After a few rolls → results look irregular (e.g., 5, 9, 3, 11)
After many rolls → a pattern emerges

For example, after 10,000 rolls, we might observe:

Sum	Frequency
2	~2.8%
3	~5.6%
7	~16.7%
12	~2.8%

We see that:

Some outcomes occur more frequently than others in a stable way.

In particular, the sum 7 appears most often, with frequency close to \(1/6\).

This stable pattern is what allows us to model the process using a probability distribution.

The Data Generating Process (DGP)

We represent this process using a probability model:

\[ X \sim F \]

\(X\) represents the outcome of a single observation
\(F\) represents the distribution governing the process

👉 The Data Generating Process (DGP) is a mathematical abstraction of the mechanism that generates the data.

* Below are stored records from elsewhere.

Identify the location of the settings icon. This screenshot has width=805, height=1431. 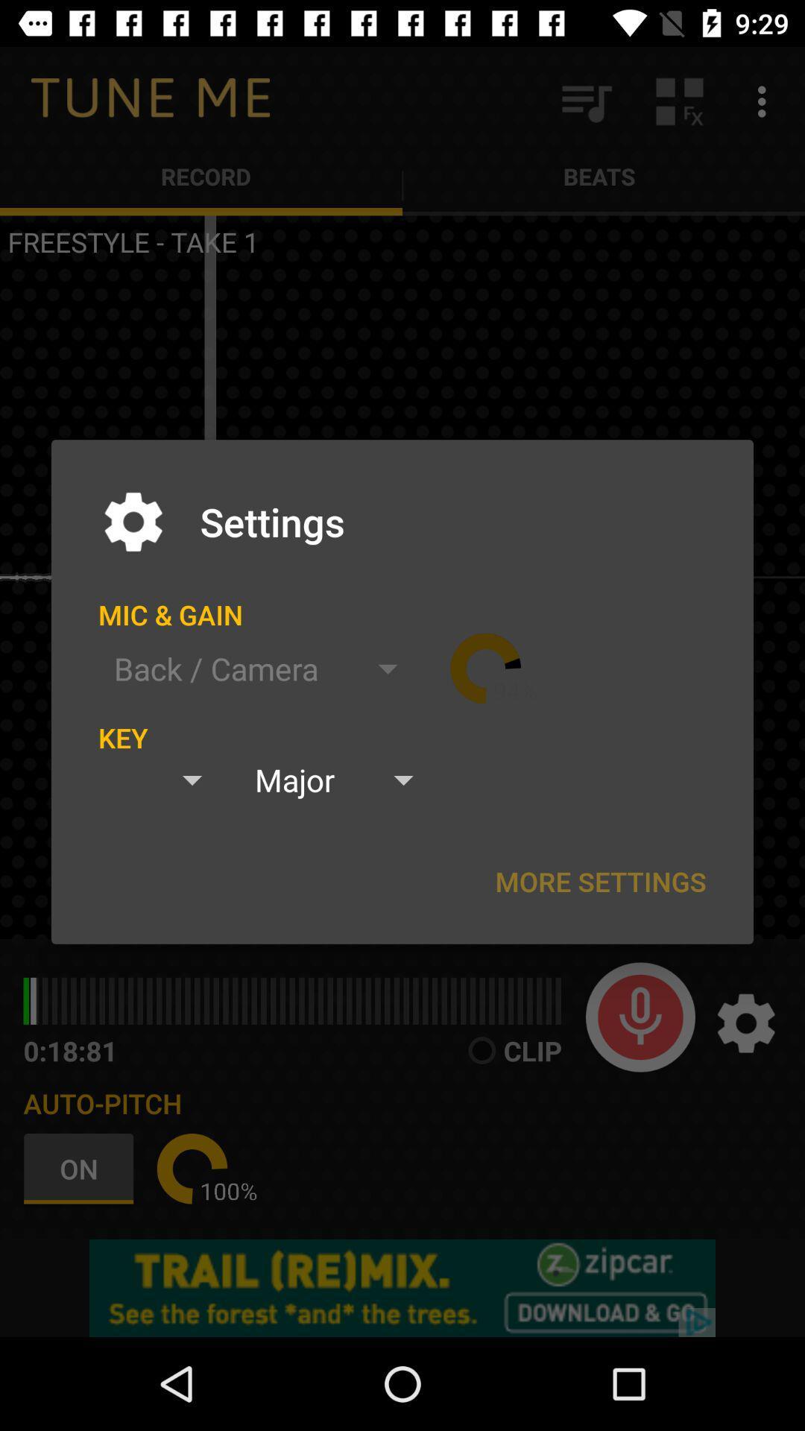
(746, 1022).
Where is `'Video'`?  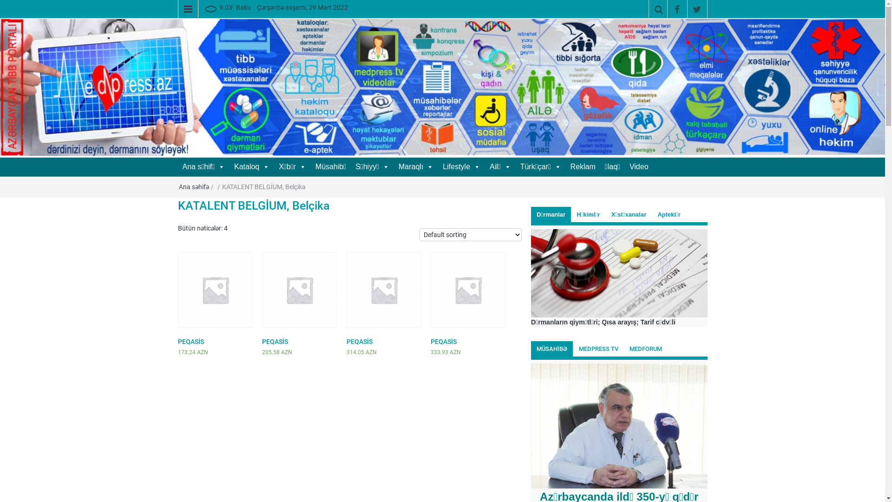 'Video' is located at coordinates (639, 166).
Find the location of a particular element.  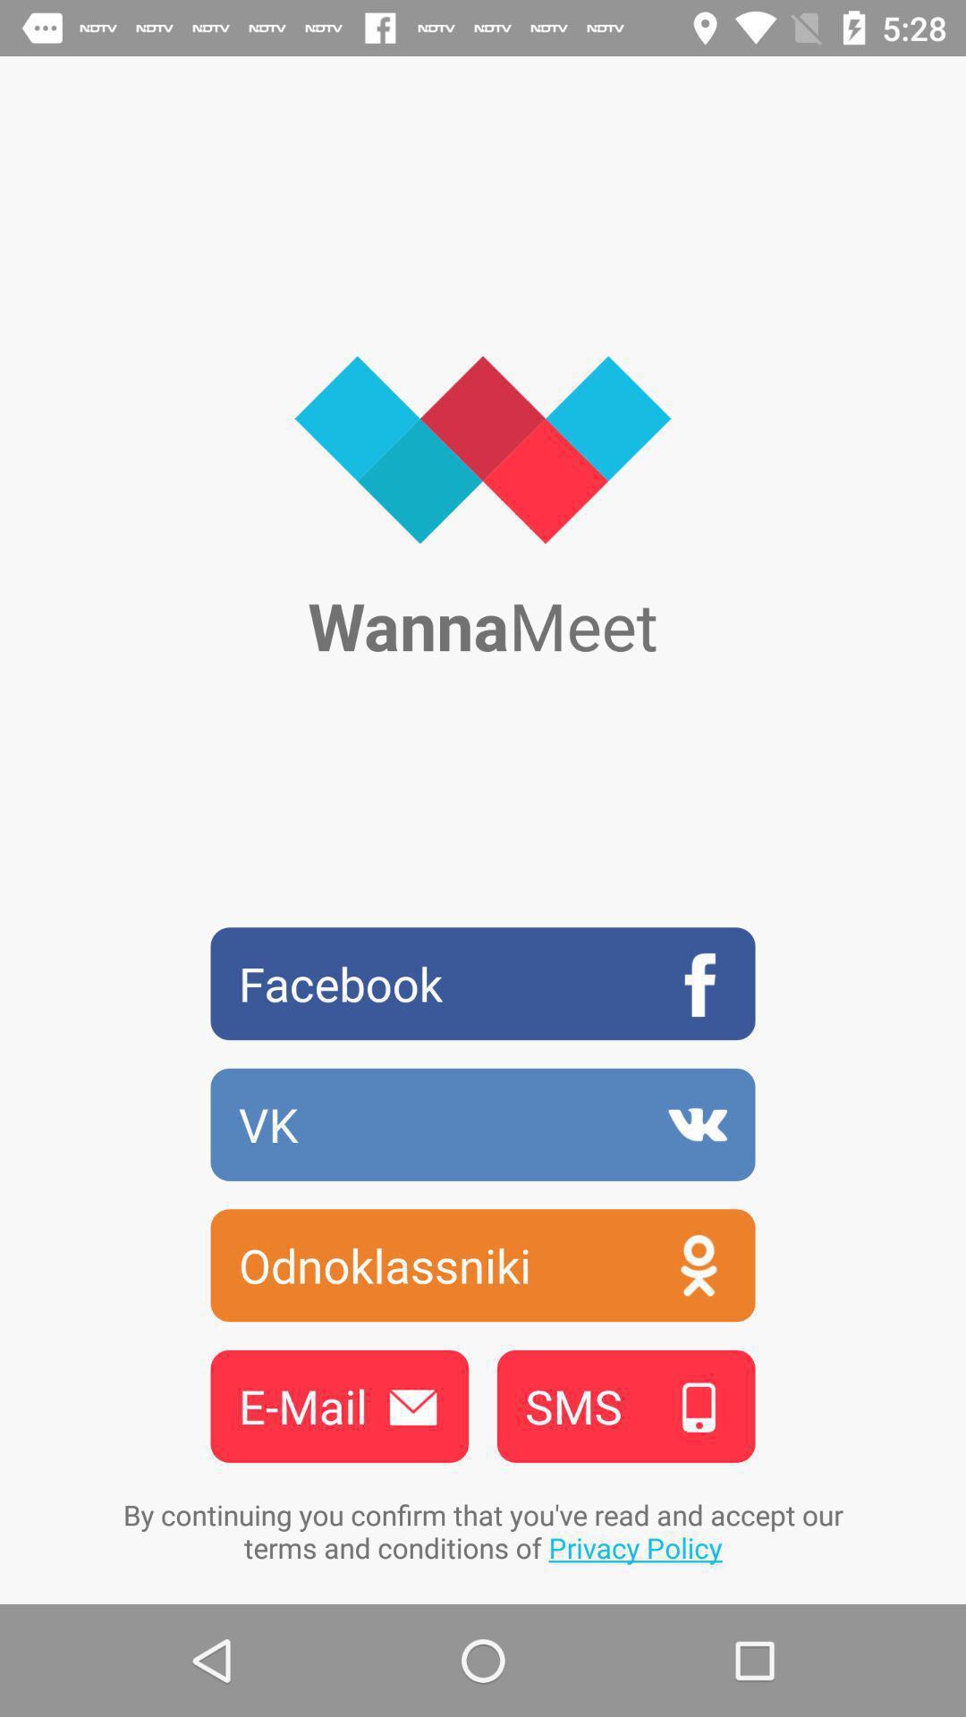

item to the left of the sms icon is located at coordinates (339, 1405).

Definition of a Random Sample

To model repeated data collection, we define a sequence of random variables:

\[ X_1, X_2, \dots, X_n \sim F \]

such that:

Each \(X_i\) has the same distribution \(F\)
The variables are independent

This is called a random sample, or:

\(X_1, \dots, X_n\) are independent and identically distributed (i.i.d.)

Interpretation

A random sample represents repeated draws from the same data-generating process.

Formally, this is expressed by the assumption that:

\(X_1, \dots, X_n\) are independent and identically distributed (i.i.d.)

This means:

Each \(X_i\) corresponds to one observation
All \(X_i\) have the same distribution \(F\) (identically distributed)
No observation influences another (independent)

Importantly:

The random sample is a theoretical construct, not the observed data.

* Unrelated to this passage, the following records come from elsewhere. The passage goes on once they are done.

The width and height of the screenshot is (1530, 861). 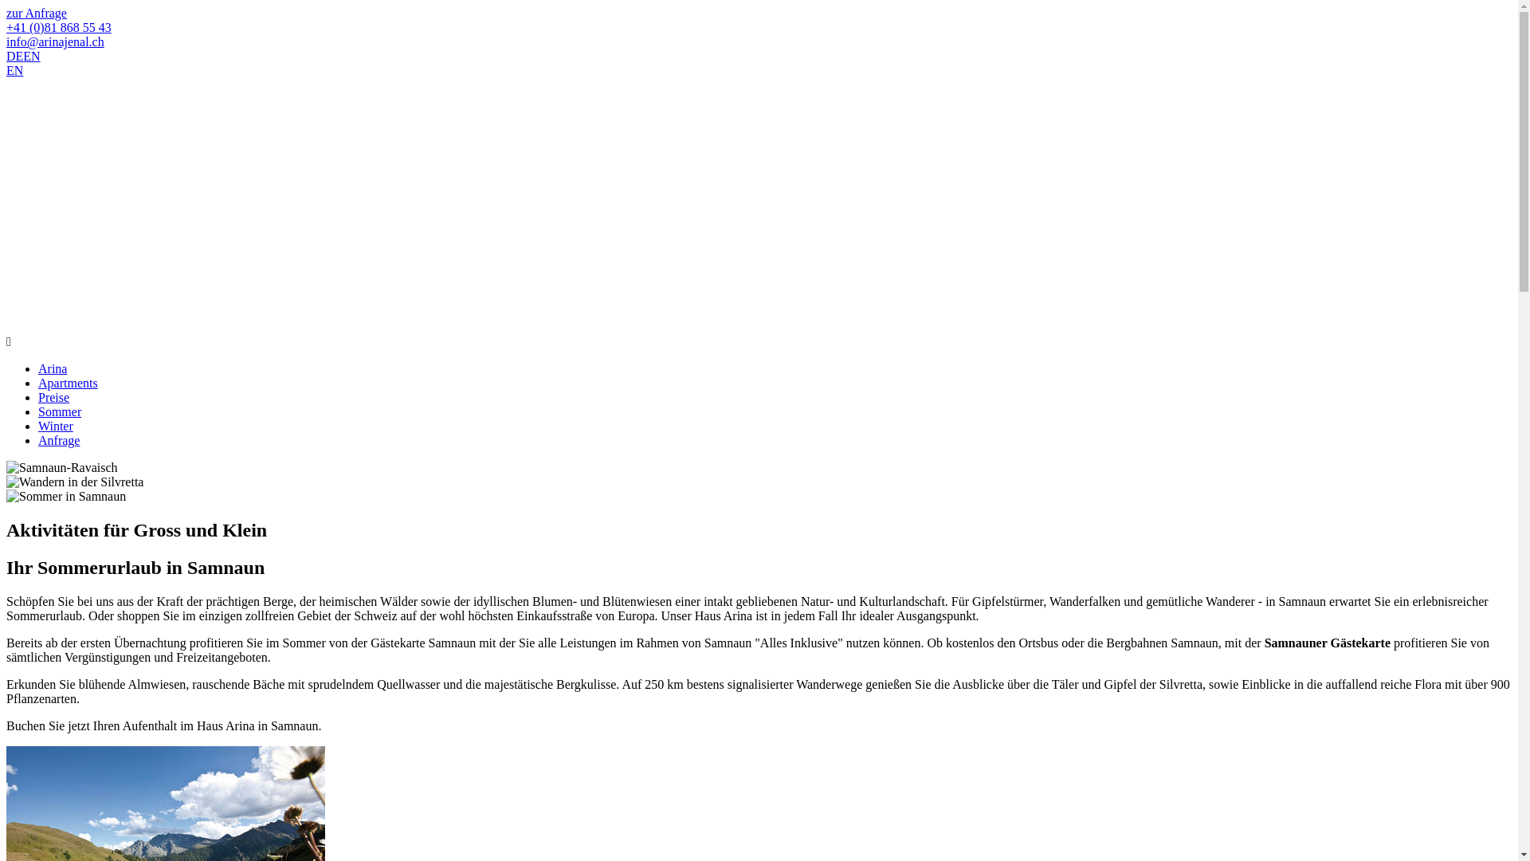 What do you see at coordinates (56, 425) in the screenshot?
I see `'Winter'` at bounding box center [56, 425].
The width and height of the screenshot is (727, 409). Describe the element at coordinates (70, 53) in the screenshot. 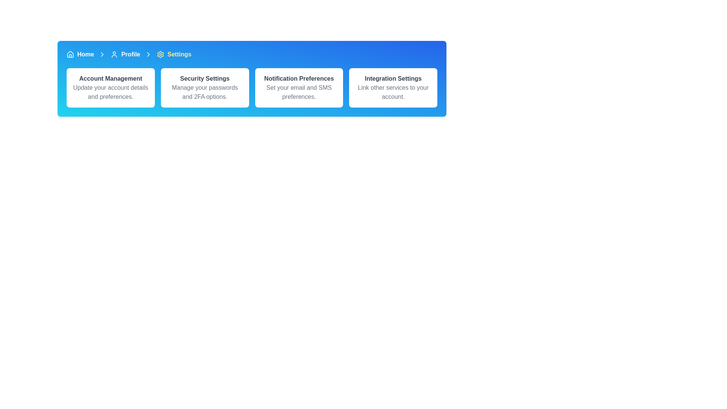

I see `the 'Home' navigation icon located in the navigation bar` at that location.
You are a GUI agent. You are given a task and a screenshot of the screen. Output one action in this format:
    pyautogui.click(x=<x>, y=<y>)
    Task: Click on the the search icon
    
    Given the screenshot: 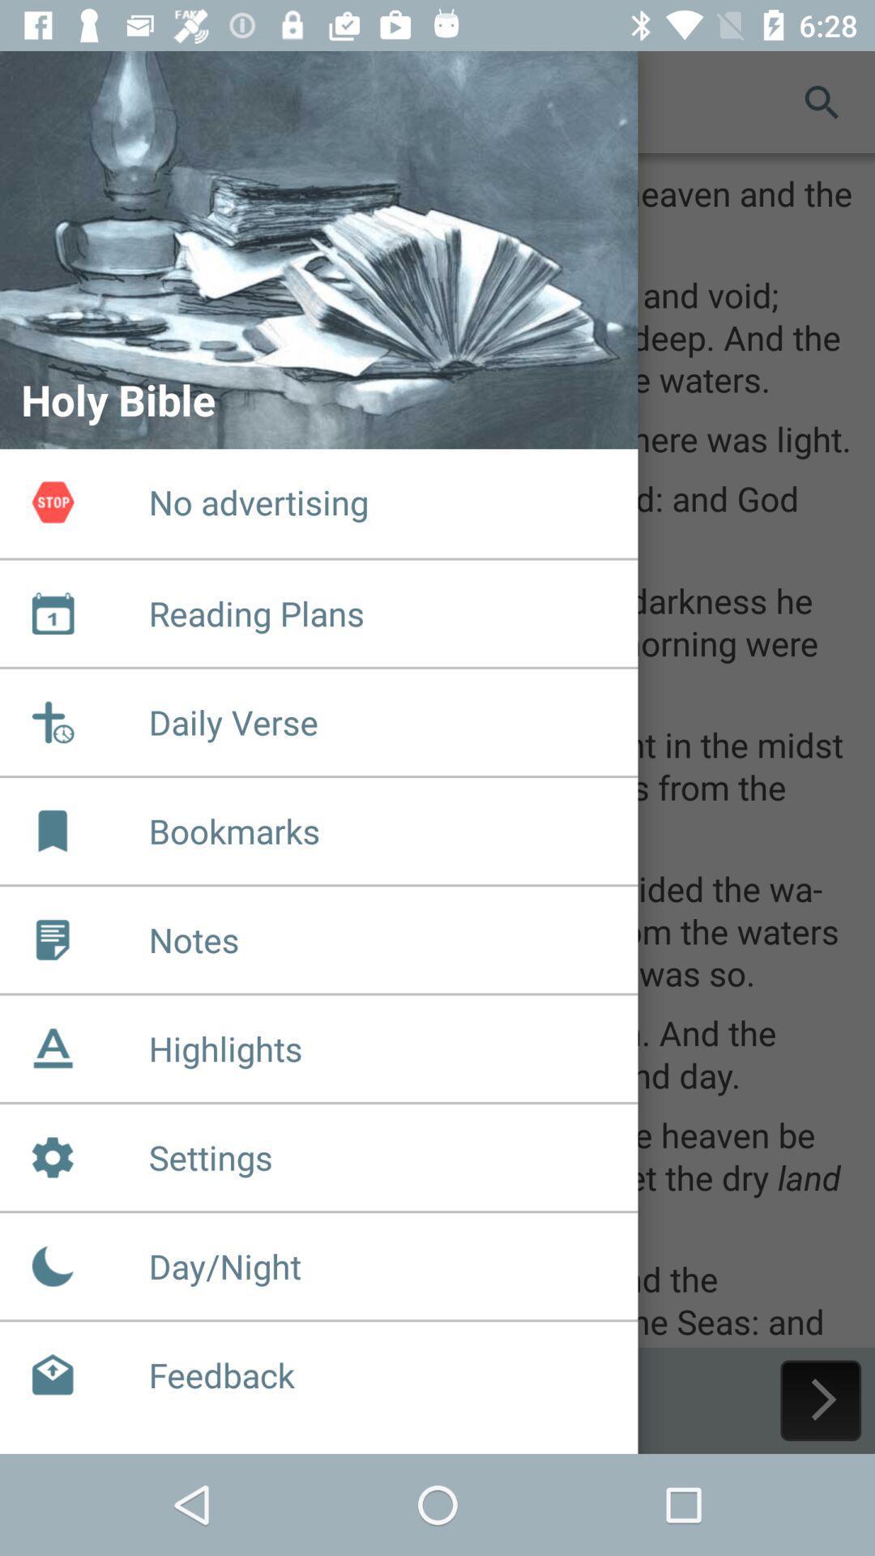 What is the action you would take?
    pyautogui.click(x=822, y=100)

From Random Sample to Data

What we actually observe is a realization of the random sample:

\[ x_1, x_2, \dots, x_n \]

where each \(x_i\) is a realization of \(X_i\).

This realization forms the dataset.

The dataset is a realization of the random sample generated by the data-generating process.

Connection to Data Science

In many applications, each observation contains multiple features. In this case:

Each \(X_i\) is a random vector
Each \(x_i\) is a row in the dataset

For example, in a coffee dataset:

\[ X_i = (\text{rating}, \text{acidity}, \text{body}) \]

Then:

Rows → realizations of \(X_i\)
Columns → components of \(X_i\)

Key Idea

A random sample:

Formalizes repeated data collection
Connects data to the underlying process
Provides the foundation for statistical inference

One-line Summary

A random sample is a collection of independent and identically distributed random variables representing repeated draws from the same data-generating process.